* DATA SHOWN *
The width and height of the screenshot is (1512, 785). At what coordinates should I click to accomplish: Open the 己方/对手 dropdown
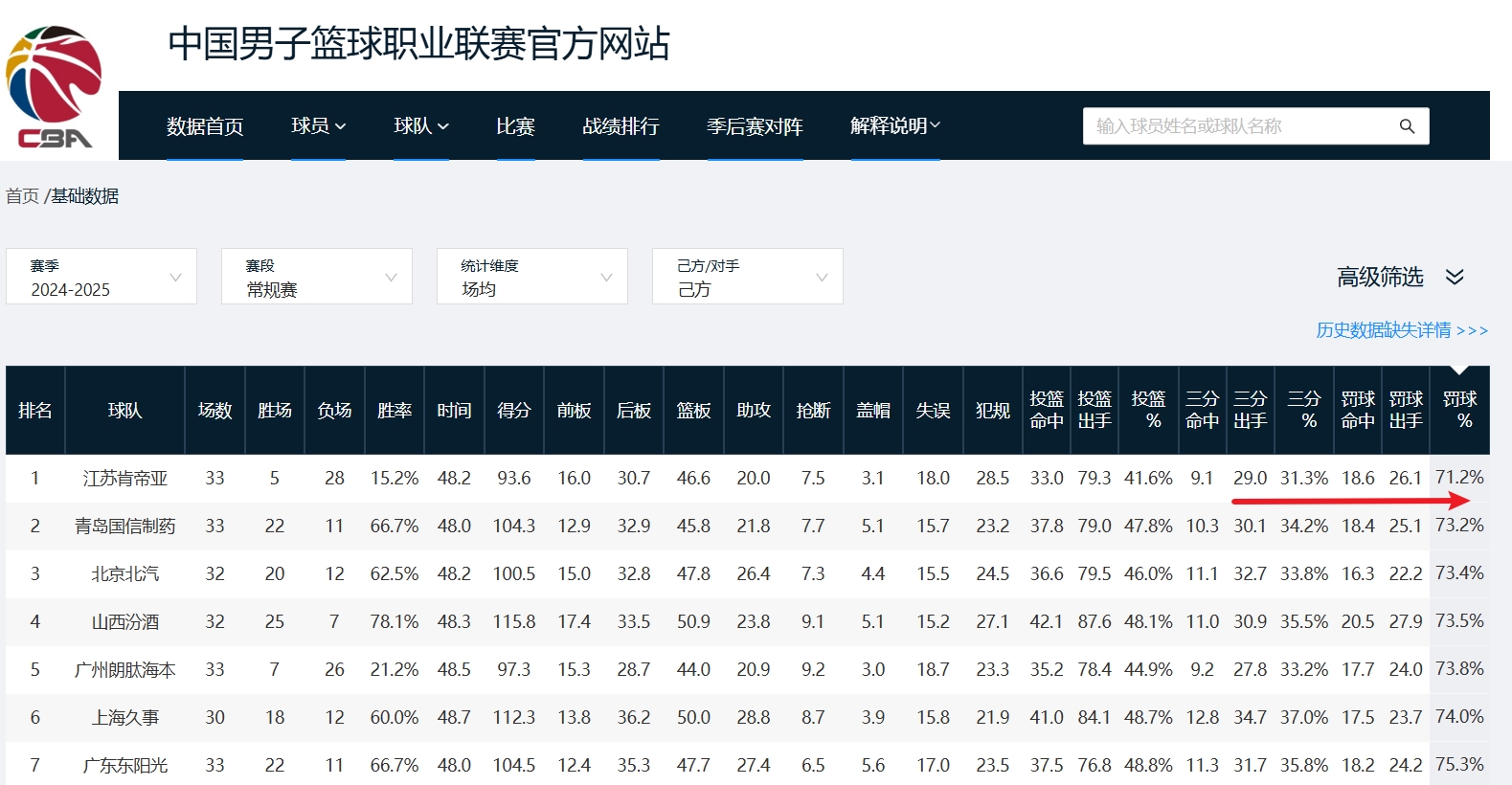748,277
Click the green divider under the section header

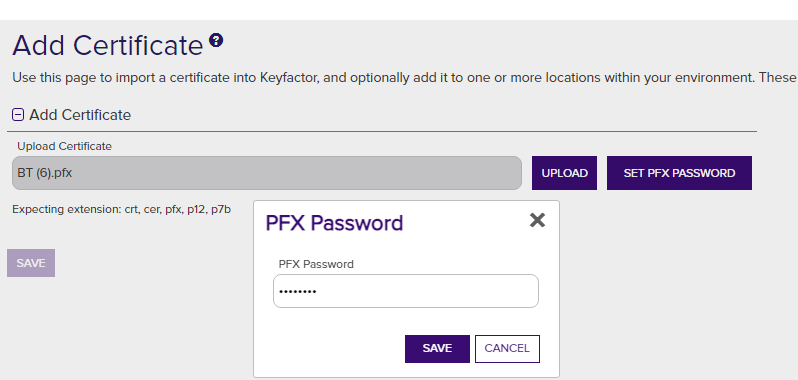[382, 132]
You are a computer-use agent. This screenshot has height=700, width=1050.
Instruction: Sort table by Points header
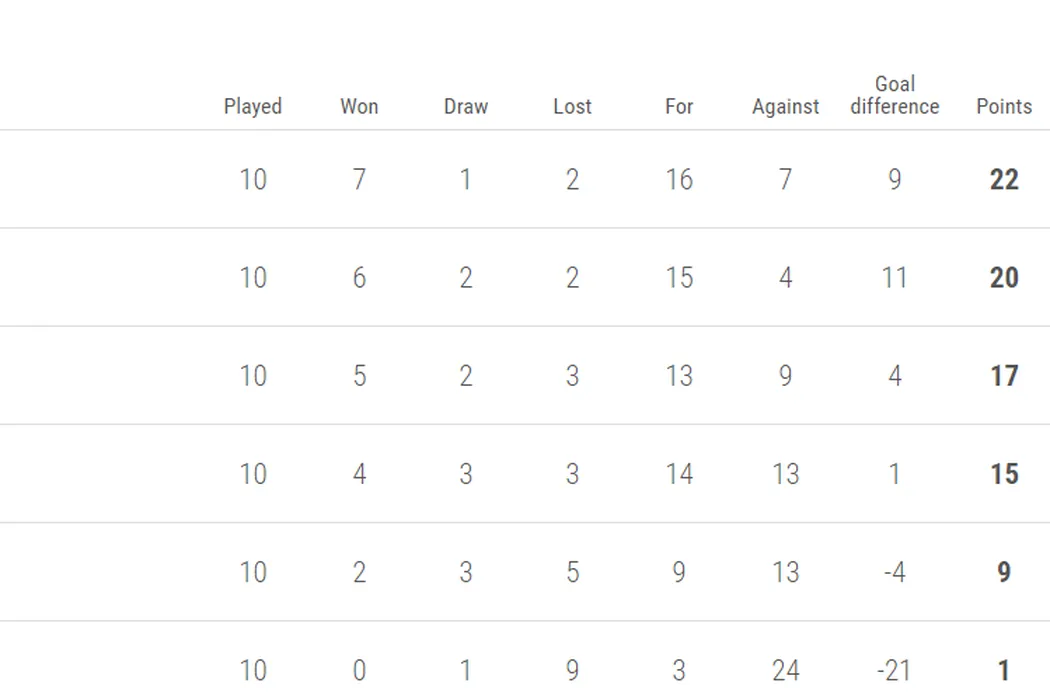1004,107
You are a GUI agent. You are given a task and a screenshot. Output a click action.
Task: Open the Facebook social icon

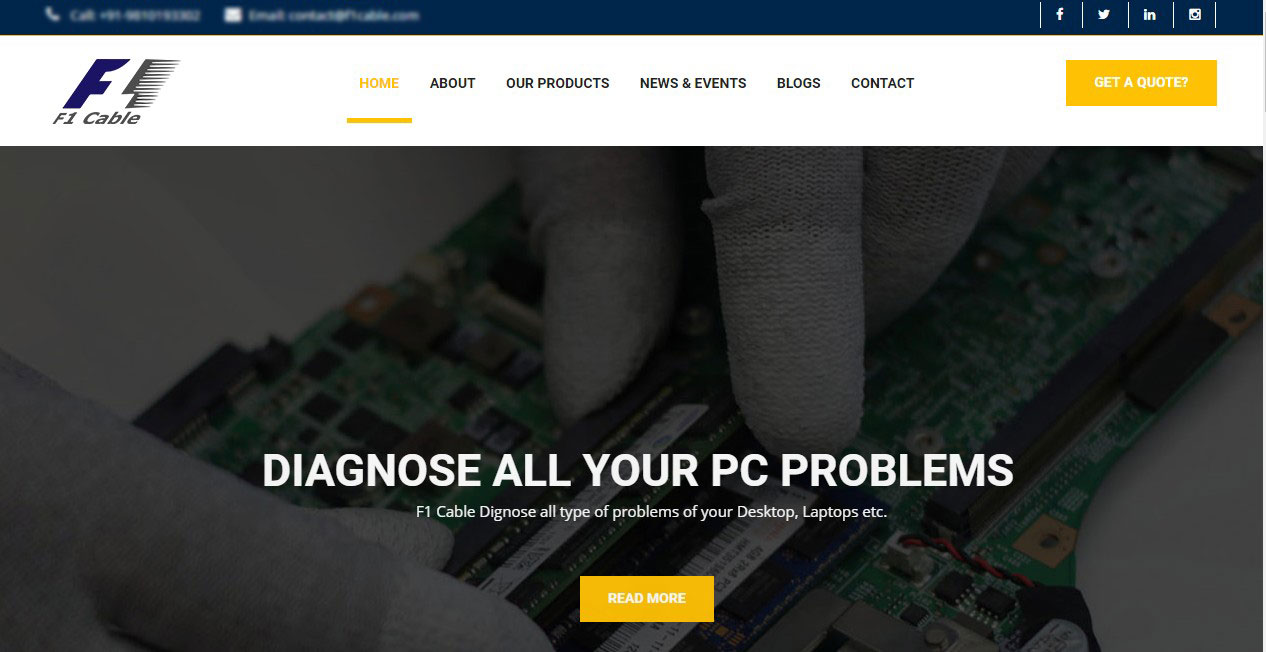click(x=1060, y=14)
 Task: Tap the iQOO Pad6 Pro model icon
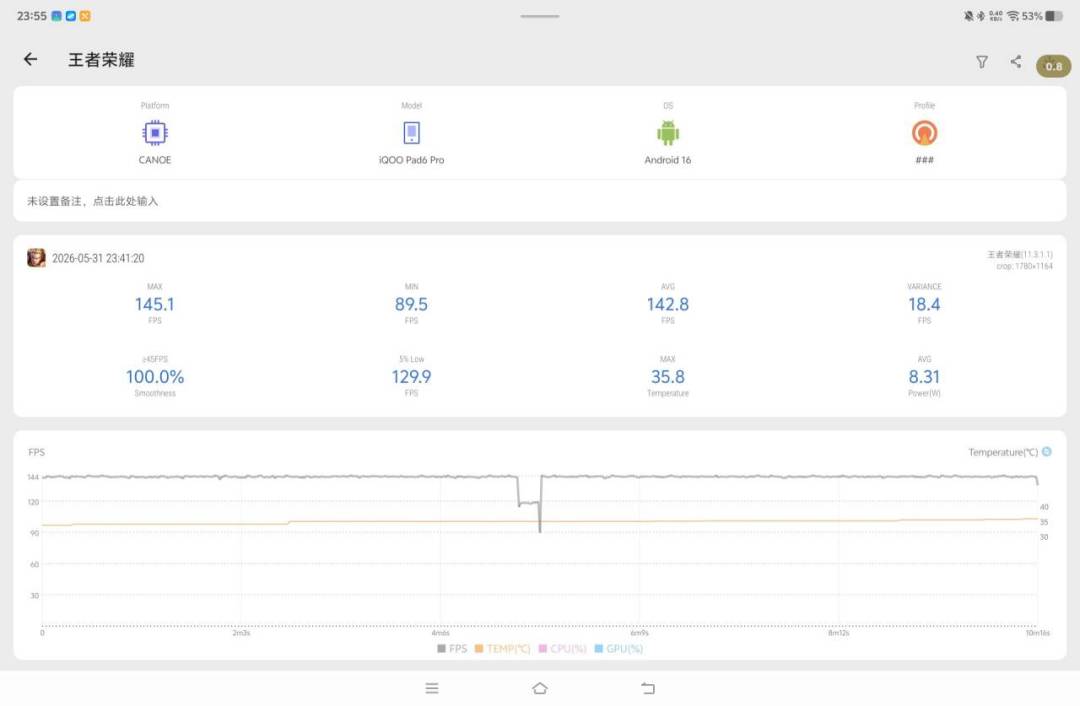click(411, 133)
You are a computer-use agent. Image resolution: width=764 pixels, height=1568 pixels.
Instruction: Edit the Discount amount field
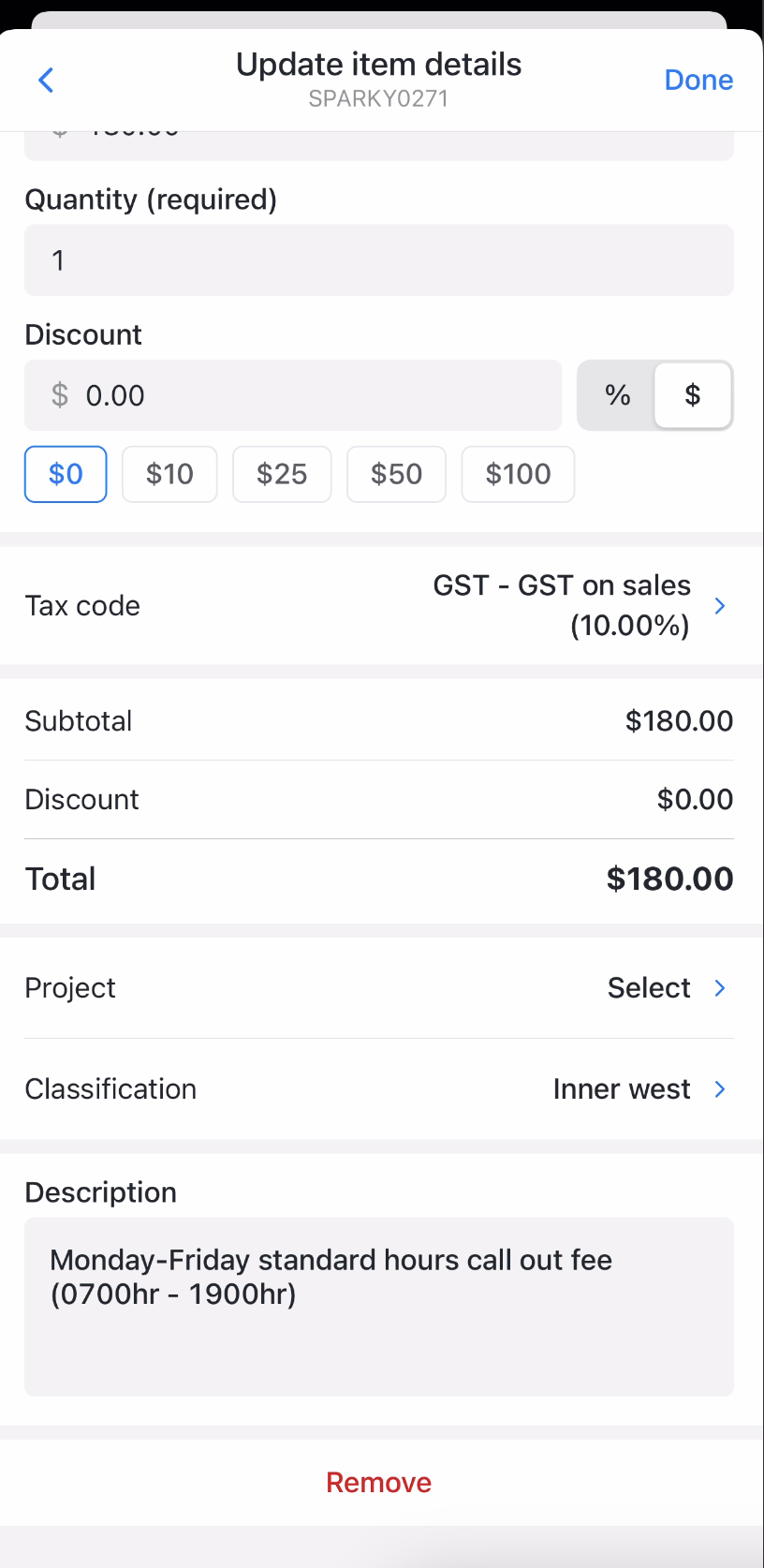pyautogui.click(x=293, y=395)
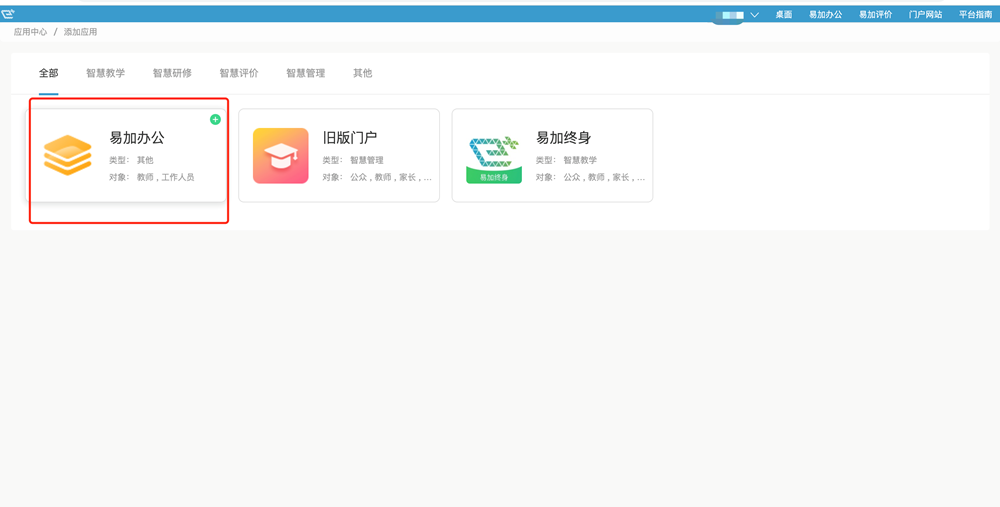Viewport: 1000px width, 507px height.
Task: Click the platform logo in top-left corner
Action: [x=8, y=14]
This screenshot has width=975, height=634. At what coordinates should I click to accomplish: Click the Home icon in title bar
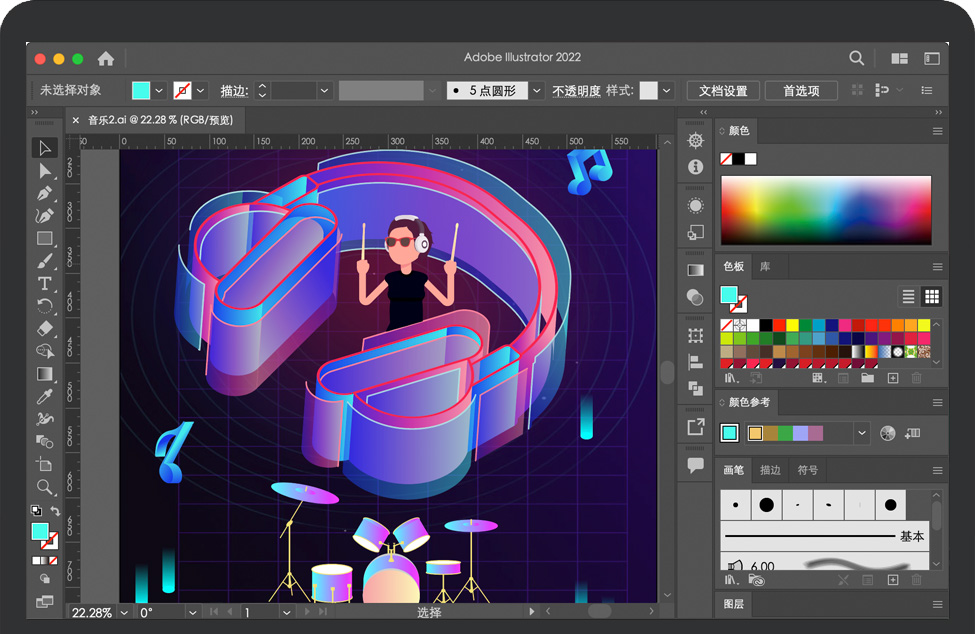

* YOUR ASSIGNMENT *
Return all lines from the data above with "agent" in them.

* SOLUTION TO THIS EXERCISE *
You are a computer-use agent. This screenshot has height=700, width=1050.
You are a GUI agent. You are given a task and a screenshot. Output a click action.
You are a computer-use agent. Image resolution: width=764 pixels, height=1568 pixels.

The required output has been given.